### [Study text]
○ ○ ○ ○ ○ ○ ○

Re:  Obama Year One | The American Prospect, Paul Starr | December 24, 2009 

President Obama and Secretary of State Hillary Clinton

As Barack Obama ends his first year in office, there is much talk about disillusionment with the president among progressives. The litany of complaints is obvious: unemployment still at 10 percent, economic policies unduly favorable to Wall Street, the surge in Afghanistan, compromises on health care, the failure to close down Guantánamo, and a general inability to bring about the transformative change that Obama spoke of during his campaign. 

Policy has certainly not moved as fast or as far as many of us would like. But perhaps because I never shared the political fantasies about Obama in the first place, I don’t feel let down, and I don’t think other liberals should. No president was about to turn the country around on a dime — the structure of our government doesn’t allow it. And anyone who paid attention to what Obama said as a candidate about specific matters of policy would have realized he wasn’t the lefty some imagined and others feared. 

Every president has had to walk back some of their campaign promises. Ronald Reagan had to raise taxes – 6 times. 

No one president broke more campaign promises than George W. Bush, but you don’t hear about that because the main stream media sides with Republicans. Bush promised on the campaign trail, during the primaries of 2000, that he would fully fund the Low Income Home Energy Assistance Program (LIHEAP). His FY 2003 budget slashed funding for LIHEAP by $300 million or 18% of the previous year’s allotment. 

During the campaign of 2000, Bush said, “Every year, U.S. colleges attract the best and the brightest students from all over the world. I want to make sure that higher education is affordable and accessible to every American. And therein lie our greatest weaknesses: college tuition and the burden of student indebtedness. I am committed to helping families prepare for the cost of higher education.” Then, in 2002, Bush slashed the federal student loan program by $1.3 billion. 

Bush also promised not to spend the Social Security surplus. But it was spent, anyway, on an unnecessary war. 

There is something here that I have often repeated. President Obama has never been a progressive, but progressives have painted that portrait on him by somehow mistaking their agenda as something that he has promised to do, but has failed. One promise in contention is the health insurance mandate, or the requirement that everyone have health insurance. This was not his idea, but Hillary Clinton’s. 

The news of late have shown snippets of the President at the podium in 2008 during the campaign lambasting Hillary Clinton’s insurance mandate. Now, the Senate health bill has the mandate and the President gets blamed for breaking the campaign promise of being against a mandate. 

For starters, Obama’s plan had an insurance mandate for children, but not for all, as did Clinton’s. Studies done by the Lewin Group and others at that time suggested that Clinton’s plan would be the one closest to “universal coverage” depending on the strength of the penalties for noncompliance. 

What is striking with this example is that when you compare both Obama’s and Clinton’s campaign health plans, you will quickly discover that they their focuses were on insurance reform, not health care reform. Then, compare those plans with Rep. Dennis Kucinich’s plan, you’ll see a stark difference. Kucinich promoted health care reform, not insurance reform, with his plan of Medicare For All. 

Here’s my message to progressives, of which I consider myself also. If you go back and read through some of their policy statements on the campaign trail you will find that neither Hillary Clinton nor Barack Obama were progressive, but rather left-leaning centrists. If progressives wanted a progressive candidate they should have voted for one.The progressive’s disappointment is no one’s fault but their own.

○ ○ ○ ○ ○ ○ ○

(Stored data entries)
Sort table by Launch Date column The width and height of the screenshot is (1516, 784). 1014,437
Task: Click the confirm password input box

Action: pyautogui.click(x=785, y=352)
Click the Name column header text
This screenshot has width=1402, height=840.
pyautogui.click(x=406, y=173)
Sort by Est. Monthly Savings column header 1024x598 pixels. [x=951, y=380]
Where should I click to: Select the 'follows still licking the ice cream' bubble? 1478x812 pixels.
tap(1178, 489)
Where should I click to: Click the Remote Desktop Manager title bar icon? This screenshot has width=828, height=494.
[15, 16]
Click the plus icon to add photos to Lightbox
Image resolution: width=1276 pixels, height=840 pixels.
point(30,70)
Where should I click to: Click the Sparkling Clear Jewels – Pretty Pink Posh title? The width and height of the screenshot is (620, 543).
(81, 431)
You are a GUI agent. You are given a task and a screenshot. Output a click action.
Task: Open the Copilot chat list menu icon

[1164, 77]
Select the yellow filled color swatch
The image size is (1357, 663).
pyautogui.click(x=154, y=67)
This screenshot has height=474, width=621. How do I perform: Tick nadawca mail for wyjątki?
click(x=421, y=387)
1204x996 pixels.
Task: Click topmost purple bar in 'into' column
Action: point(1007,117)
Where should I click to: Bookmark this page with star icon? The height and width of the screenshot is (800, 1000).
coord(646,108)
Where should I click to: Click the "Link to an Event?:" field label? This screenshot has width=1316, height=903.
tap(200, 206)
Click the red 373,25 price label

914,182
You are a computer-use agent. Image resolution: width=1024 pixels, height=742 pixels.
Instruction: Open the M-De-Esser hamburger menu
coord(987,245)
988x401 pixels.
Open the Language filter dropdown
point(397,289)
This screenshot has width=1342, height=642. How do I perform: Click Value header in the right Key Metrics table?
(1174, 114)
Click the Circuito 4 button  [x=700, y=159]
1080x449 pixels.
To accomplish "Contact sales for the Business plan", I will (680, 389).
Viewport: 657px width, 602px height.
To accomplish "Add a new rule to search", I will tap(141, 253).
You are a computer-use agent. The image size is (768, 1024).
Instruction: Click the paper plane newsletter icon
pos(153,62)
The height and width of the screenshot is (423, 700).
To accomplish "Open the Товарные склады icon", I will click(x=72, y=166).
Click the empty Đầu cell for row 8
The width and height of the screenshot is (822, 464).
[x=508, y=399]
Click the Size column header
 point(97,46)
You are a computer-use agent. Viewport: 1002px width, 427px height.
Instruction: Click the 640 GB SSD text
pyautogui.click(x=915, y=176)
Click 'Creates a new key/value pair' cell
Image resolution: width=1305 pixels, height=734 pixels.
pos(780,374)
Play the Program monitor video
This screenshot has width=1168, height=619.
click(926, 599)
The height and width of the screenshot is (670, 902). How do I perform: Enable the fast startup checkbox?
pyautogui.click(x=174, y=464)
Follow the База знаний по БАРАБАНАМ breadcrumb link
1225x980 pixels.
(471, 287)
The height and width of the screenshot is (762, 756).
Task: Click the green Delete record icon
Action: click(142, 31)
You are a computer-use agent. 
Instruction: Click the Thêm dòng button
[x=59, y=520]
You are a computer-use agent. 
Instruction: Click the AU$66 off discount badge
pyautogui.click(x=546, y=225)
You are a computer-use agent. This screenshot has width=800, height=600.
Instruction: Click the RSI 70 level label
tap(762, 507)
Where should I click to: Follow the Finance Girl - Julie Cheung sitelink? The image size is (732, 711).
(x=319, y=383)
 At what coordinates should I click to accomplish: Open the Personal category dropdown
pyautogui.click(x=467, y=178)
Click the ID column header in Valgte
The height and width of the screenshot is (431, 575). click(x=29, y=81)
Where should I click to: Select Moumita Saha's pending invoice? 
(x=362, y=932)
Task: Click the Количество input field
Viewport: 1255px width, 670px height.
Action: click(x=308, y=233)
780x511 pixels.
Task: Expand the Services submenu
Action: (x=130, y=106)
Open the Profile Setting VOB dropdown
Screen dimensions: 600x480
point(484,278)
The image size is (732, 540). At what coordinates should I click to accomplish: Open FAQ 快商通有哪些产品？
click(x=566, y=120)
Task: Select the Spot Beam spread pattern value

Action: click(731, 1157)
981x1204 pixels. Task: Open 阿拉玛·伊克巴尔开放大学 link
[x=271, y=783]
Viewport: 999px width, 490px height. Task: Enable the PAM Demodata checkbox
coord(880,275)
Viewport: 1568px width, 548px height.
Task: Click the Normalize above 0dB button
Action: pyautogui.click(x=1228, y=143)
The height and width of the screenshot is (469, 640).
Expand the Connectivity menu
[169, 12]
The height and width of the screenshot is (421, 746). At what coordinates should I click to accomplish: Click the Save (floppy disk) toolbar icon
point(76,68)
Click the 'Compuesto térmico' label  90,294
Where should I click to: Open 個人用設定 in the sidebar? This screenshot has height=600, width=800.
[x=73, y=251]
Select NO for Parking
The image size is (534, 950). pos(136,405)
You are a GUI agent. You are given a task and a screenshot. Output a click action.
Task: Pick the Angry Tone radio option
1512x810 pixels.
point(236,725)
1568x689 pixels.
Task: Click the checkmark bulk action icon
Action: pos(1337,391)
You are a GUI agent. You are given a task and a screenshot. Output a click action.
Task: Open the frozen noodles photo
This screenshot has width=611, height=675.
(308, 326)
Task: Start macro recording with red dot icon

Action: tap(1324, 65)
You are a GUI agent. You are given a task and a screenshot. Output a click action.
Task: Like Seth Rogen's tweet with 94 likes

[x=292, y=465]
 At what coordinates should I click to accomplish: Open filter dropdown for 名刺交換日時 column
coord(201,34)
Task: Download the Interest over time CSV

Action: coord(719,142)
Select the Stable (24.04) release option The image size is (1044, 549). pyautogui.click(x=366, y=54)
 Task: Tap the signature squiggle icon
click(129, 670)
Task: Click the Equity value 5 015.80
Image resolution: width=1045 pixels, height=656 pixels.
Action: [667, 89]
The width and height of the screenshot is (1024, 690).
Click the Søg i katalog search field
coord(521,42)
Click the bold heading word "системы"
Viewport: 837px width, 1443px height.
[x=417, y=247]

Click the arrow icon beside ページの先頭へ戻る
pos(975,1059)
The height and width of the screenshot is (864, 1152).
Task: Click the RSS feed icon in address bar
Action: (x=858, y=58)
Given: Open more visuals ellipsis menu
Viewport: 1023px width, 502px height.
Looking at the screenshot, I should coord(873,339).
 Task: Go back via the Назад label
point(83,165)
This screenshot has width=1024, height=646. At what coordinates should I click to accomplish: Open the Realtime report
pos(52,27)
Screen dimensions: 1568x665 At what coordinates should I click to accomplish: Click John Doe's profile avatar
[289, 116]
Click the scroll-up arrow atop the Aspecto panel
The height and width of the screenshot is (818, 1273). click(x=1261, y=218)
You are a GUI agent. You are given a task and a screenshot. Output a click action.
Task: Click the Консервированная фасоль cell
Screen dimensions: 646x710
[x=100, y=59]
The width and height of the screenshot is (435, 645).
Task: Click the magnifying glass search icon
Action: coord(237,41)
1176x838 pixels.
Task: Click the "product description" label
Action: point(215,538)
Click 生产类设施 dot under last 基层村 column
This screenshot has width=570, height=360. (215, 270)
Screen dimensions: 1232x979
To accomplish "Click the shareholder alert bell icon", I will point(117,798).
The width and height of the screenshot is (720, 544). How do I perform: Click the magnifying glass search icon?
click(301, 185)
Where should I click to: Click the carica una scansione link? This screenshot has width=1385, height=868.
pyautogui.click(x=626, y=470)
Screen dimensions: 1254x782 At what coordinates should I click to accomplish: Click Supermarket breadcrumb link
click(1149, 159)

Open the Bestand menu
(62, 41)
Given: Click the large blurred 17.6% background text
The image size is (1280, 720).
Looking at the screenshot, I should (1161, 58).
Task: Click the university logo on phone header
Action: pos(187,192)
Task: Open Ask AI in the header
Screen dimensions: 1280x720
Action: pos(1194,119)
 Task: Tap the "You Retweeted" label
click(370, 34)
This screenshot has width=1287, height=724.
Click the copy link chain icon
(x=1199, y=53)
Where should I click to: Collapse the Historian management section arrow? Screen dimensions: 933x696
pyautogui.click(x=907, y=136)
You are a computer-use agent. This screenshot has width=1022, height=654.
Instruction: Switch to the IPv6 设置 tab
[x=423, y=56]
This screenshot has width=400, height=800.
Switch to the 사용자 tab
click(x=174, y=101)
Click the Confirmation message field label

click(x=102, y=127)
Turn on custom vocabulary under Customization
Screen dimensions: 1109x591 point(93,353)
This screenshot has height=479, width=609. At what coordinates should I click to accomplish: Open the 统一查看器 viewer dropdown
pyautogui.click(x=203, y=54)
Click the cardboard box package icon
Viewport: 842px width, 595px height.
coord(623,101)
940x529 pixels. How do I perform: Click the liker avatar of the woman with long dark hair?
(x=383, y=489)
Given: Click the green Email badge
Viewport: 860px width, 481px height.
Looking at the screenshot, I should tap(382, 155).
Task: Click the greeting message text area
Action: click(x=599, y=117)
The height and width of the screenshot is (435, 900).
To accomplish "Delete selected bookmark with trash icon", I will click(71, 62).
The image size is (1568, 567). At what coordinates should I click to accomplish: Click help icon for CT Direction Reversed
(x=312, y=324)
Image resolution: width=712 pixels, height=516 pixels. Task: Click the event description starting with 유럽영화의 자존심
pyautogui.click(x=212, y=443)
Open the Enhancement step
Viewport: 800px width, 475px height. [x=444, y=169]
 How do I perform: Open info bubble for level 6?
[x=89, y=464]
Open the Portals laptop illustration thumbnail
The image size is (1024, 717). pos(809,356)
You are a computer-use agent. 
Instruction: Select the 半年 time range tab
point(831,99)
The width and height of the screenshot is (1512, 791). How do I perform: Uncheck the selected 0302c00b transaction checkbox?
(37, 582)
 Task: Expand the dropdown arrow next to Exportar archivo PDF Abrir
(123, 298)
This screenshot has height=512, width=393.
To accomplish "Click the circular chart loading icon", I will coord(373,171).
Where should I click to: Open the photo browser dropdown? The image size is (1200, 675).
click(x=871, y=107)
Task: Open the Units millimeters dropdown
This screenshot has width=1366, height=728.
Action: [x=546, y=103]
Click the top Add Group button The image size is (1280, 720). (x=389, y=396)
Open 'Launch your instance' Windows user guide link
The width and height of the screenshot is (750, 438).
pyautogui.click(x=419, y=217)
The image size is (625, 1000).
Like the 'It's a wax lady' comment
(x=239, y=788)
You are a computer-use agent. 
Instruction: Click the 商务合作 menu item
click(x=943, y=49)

○ ○ ○ ○ ○ ○ ○

### [Problems to work on]
[1] Rewrite the passage of the commentary on Obama's first year that begins at "What is striking" and stops after "but their own.", putting "clear difference" in place of "stark difference".
[2] List every complaint about Obama that the commentary on Obama's first year gives in its litany of progressive complaints.

### [Answers below]
[1]
What is striking with this example is that when you compare both Obama’s and Clinton’s campaign health plans, you will quickly discover that they their focuses were on insurance reform, not health care reform. Then, compare those plans with Rep. Dennis Kucinich’s plan, you’ll see a clear difference. Kucinich promoted health care reform, not insurance reform, with his plan of Medicare For All. 

Here’s my message to progressives, of which I consider myself also. If you go back and read through some of their policy statements on the campaign trail you will find that neither Hillary Clinton nor Barack Obama were progressive, but rather left-leaning centrists. If progressives wanted a progressive candidate they should have voted for one.The progressive’s disappointment is no one’s fault but their own.

[2]
- Unemployment still at 10 percent
- Economic policies unduly favorable to Wall Street
- The surge in Afghanistan
- Compromises on health care
- The failure to close down Guantánamo
- A general inability to bring about the transformative change that Obama spoke of during his campaign